Journal of November 13, 2008

Day 71:

On the road after breakfast, around 9:30. Off to see Palo Duro, down the street about 30 miles south to Canyon Tx, then 10 miles east to the Palo Duro Canyon State Park.

Only $4 each for admission and we got a map and a sticker for our windshield. Yay! Then down to the guest center for orientation, then down the road into the canyon. It was a partly cloudy day so the colors weren't all that they could have been on the photographs, but for us the sights were incredibly beautiful. It is the second largest canyon in the US, behind (obviously) the Grand Canyon. But to my knowledge, civilians can't drive their cars from the rim down into the Grand Canyon. Here, a road goes down from the rim through the bottom areas and loops back and you exit where you came in. That way nobody gets lost. There are six points where creeks pass under the road, but the road doesn't bridge over the creekbed. Instead, the road dips significantly down, and the creek passes through a small culvert below it. Seemed strange until we read the information and realized that the creeks become rushing rivers at the time of flash floods following the few torrential rainfalls they get each year. So rather than washing out the bridges, which would surely happen, they just come in with a front wheel loader and move away all the silt that covers the road in the gully. Then back to normal. We saw the loader, a Cat 966 that is a good-sized machine, and we saw the debris piles in front of both sides of each of the gullys. Yes, they get flash floods. Gully number 4 was underwater by about 6 inches as we came through, but we were OK. The Honda doesn't have a lot of clearance, but it had enough. The picture below shows some of it; I realize that it wasn't too smart to stop in the middle of a flash flood channel for a photo op, but we got away with it. I could babble on for paragraphs, but I won't. It was just beautiful.
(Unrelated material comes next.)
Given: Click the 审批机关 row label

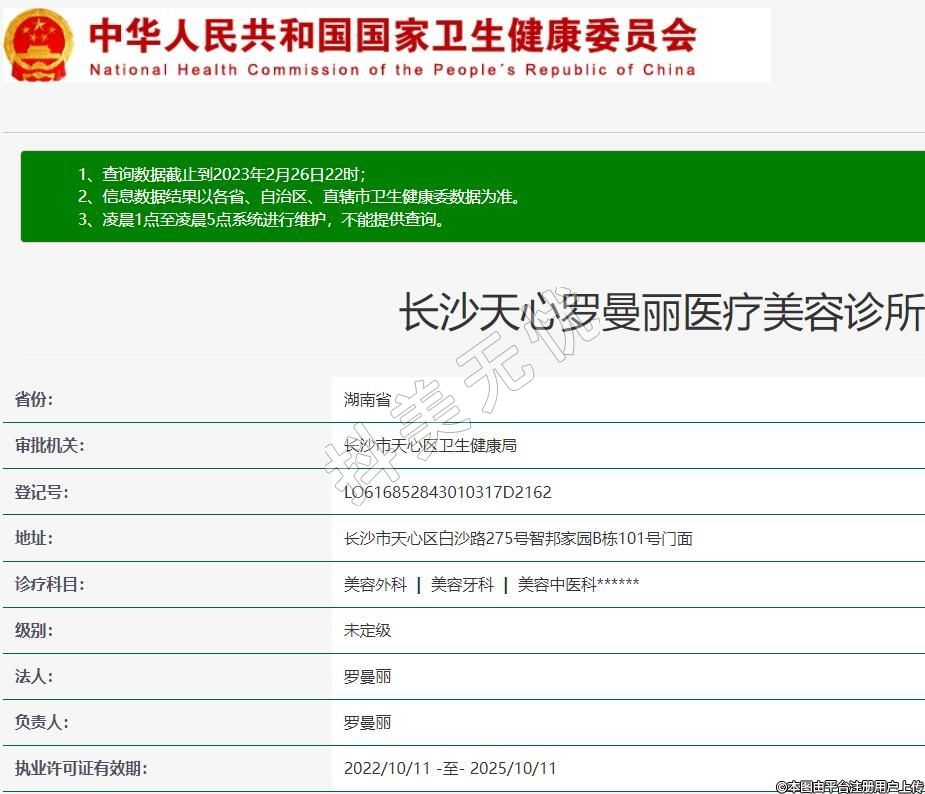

After that, we went back through the town of Canyon, and then on to Hereford and points west on US60. Bright blue sky, windows-down weather, and flat, flat, flat, flat terrain. A four lane highway for most of the day, very little truck or car traffic as most people take Interstate 40 just to the north of us out of Amarillo to Albuquerque. The good news was that the Burlington Northern Santa Fe railroad ran just south of us by about 50 yards. Huge long container trains ran every 10 minutes from west to east, and the rail traffic must have been about as active east to west as we would get held up in a little town (US60 passes through them, not around them like I40) we would find a new train beside us when we exited the stop lights and speed zones. We took a thousand pictures, including a couple of movies. One was where we raced a train to a crossing. Yes, we did, and we must have won because I am typing this now. Oh, I should mention that the train passed over the highway, it was not a level crossing. But it is a great video since you don't see the overpass till the last minute, and the intersection angle is about 45 degrees. Nice.
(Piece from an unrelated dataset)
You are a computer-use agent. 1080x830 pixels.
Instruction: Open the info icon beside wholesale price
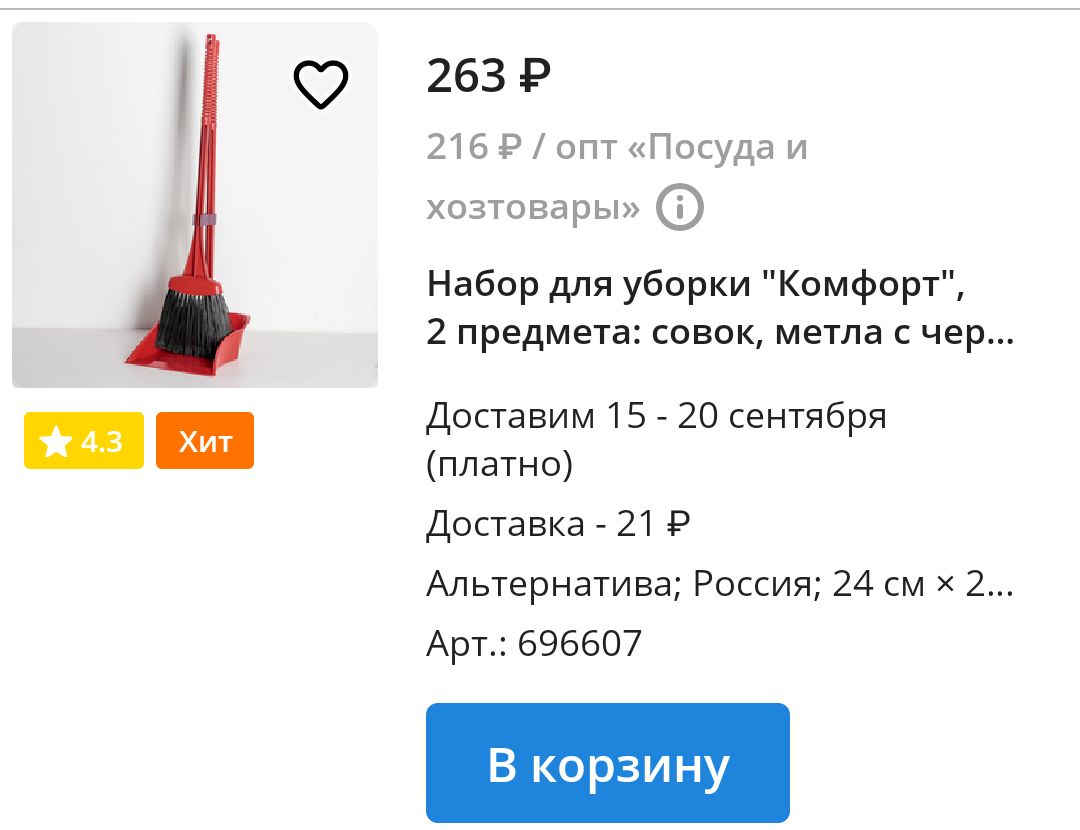(x=680, y=207)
Getting dopey and dozy by the time we got to Vaughn, New Mexico. Jan took two dozen pictures of the sunset, so I could tell that she was in the bag. And I was tired, the animals come onto the road in the twilight, and besides we couldn't see the sights anyway which is the point of the trip. So we stopped in Vaughn at the Bel Air Motel. Deluxe, modern, very trendy, etc - in 1950. Today it is seedy and run down, but it is home for the night and the best we could get. The track crew from the BNSF had the better hotel completely booked. But no internet here, so I'll write this tonight and send it tomorrow.